> [PROBLEM DETAILS]: The lines below may contain the word "preview". Please count those that do and give the number alone.

(Collected data entries)
━━━

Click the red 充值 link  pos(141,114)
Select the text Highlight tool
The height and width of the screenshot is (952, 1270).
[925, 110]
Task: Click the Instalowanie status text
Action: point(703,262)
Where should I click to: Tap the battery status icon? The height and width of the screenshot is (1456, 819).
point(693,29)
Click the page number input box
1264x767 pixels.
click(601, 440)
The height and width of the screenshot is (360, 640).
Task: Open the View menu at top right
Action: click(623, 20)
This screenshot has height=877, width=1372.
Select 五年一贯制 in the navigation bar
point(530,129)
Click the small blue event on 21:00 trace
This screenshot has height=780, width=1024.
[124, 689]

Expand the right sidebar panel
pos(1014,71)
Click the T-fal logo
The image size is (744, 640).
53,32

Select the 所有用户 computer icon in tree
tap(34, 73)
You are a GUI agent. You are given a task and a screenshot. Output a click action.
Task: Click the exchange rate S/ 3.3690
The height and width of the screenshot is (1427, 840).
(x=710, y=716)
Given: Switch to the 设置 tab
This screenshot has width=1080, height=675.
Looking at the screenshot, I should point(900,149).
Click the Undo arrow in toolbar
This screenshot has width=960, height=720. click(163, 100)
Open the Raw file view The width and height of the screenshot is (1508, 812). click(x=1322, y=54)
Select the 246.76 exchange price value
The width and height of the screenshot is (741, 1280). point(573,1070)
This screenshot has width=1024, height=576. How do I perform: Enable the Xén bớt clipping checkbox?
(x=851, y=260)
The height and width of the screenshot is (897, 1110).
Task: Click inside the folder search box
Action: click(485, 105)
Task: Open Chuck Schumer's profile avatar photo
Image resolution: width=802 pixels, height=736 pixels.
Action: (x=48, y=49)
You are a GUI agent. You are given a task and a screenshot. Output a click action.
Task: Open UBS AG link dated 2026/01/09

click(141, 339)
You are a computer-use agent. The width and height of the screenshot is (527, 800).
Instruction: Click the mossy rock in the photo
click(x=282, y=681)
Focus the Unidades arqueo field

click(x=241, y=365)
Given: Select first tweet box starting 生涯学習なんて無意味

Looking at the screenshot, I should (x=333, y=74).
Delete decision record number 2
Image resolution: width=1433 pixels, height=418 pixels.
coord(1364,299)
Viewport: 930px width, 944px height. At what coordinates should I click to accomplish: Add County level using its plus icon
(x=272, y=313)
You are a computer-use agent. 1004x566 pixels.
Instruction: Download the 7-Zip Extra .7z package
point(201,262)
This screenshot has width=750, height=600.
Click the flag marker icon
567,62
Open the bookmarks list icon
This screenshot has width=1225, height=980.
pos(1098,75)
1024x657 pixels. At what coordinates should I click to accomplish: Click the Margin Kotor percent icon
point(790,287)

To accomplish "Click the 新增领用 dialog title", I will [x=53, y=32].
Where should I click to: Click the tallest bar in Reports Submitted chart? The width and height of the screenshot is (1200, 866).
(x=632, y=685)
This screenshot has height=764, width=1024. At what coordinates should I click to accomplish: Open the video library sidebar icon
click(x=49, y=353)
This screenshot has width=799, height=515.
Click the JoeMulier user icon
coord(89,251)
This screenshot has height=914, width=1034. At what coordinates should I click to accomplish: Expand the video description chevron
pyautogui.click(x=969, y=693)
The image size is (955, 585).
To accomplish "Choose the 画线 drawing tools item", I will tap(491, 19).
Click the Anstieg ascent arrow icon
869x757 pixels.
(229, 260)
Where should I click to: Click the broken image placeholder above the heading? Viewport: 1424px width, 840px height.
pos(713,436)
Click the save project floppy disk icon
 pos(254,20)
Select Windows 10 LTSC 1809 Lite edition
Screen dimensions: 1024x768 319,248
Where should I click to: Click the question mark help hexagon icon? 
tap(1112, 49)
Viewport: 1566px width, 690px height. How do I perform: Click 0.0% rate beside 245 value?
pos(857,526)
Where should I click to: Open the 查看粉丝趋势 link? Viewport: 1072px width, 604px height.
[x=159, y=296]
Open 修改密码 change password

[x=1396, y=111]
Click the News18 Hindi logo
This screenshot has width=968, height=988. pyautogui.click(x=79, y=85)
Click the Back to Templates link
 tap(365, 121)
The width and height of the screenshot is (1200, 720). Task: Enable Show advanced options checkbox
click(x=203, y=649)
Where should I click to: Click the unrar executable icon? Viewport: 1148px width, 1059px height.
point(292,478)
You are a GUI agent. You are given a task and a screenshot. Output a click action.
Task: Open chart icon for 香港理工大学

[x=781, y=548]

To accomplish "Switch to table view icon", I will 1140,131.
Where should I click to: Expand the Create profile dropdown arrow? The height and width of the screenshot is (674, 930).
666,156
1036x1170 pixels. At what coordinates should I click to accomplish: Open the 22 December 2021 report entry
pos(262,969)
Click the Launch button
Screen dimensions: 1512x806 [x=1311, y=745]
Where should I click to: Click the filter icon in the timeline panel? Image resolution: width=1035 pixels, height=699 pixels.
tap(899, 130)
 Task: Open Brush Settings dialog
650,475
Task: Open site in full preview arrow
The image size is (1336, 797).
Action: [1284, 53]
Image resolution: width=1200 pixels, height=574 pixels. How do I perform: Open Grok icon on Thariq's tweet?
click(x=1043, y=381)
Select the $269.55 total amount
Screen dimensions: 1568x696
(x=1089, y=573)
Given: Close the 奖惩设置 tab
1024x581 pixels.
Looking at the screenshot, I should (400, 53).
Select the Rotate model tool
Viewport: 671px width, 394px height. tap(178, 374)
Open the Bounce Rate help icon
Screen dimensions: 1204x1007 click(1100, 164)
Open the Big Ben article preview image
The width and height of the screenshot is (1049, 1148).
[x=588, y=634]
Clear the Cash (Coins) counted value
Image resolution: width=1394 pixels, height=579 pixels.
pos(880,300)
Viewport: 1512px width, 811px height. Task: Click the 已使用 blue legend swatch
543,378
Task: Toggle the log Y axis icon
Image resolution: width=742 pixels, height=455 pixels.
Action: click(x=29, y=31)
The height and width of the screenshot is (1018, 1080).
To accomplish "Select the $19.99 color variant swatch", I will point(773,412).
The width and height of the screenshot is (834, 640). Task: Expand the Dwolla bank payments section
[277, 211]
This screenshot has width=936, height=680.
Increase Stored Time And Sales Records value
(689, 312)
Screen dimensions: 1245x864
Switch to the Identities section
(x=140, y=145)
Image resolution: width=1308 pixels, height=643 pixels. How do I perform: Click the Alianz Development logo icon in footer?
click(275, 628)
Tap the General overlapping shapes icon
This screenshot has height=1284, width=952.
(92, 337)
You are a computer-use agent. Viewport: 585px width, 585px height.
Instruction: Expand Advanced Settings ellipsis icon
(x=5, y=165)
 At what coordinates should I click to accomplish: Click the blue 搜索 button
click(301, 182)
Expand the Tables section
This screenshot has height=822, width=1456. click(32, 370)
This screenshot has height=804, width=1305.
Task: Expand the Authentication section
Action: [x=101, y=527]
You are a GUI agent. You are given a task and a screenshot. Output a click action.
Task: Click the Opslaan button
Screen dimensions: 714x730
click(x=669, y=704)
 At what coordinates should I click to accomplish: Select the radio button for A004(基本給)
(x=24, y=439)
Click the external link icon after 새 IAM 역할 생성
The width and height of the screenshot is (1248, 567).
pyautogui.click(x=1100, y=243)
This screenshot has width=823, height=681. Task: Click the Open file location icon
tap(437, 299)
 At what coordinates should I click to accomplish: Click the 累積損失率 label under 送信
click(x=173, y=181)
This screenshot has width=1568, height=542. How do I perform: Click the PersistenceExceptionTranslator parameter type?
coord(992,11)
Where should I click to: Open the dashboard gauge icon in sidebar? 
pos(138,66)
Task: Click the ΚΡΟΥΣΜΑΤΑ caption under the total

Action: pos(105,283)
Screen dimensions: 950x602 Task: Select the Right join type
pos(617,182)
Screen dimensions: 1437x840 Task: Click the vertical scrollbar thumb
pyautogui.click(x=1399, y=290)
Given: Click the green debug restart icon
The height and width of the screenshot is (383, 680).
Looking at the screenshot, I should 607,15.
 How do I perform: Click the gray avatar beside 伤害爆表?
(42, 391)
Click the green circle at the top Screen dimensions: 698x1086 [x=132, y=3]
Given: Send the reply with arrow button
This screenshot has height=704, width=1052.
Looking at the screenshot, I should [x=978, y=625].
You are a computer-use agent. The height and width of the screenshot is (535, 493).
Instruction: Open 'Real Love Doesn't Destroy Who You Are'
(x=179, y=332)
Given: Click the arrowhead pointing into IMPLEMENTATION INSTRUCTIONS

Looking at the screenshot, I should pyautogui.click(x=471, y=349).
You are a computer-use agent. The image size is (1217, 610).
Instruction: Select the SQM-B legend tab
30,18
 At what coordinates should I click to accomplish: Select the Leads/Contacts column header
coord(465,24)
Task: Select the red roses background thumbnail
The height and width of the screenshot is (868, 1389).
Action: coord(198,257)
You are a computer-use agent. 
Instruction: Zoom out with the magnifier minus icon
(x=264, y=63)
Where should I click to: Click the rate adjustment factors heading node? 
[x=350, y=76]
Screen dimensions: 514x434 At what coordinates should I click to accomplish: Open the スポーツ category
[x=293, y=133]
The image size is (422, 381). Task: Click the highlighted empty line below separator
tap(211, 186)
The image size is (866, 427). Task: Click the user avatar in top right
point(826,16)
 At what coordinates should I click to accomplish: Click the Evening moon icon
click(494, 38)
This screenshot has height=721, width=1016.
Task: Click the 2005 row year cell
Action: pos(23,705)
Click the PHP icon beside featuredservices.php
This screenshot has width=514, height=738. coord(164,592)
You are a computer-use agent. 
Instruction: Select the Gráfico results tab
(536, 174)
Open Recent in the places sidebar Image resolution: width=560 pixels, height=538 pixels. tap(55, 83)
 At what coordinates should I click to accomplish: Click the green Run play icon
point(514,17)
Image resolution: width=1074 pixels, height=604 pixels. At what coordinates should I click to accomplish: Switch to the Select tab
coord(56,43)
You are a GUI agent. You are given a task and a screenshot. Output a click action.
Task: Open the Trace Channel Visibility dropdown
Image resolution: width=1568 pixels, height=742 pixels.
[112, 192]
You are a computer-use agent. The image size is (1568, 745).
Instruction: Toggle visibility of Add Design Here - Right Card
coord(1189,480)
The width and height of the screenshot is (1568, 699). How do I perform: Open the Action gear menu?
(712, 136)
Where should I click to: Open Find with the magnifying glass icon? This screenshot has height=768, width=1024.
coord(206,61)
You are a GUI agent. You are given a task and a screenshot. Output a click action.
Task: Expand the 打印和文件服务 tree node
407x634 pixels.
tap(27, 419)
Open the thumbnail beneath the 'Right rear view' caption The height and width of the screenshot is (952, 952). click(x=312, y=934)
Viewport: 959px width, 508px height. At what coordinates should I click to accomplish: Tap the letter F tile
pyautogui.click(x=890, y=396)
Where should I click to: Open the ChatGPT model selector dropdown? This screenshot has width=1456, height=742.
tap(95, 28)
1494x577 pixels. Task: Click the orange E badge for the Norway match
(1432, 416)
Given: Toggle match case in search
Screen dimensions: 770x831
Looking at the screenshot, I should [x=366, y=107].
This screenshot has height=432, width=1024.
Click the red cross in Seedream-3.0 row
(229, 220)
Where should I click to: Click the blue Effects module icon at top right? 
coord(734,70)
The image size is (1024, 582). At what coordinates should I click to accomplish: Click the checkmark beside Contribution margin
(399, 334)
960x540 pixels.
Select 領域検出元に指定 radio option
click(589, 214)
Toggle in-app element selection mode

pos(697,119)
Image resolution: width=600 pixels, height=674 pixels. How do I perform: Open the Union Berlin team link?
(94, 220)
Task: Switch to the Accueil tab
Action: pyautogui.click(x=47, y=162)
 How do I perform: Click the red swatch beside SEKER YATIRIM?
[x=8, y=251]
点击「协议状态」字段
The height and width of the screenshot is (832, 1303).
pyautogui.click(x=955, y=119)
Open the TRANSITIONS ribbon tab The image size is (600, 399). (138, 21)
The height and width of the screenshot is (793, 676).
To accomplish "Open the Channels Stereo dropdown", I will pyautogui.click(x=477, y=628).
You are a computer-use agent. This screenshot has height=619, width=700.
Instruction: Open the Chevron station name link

━━━

> [RESPONSE AREA]: 2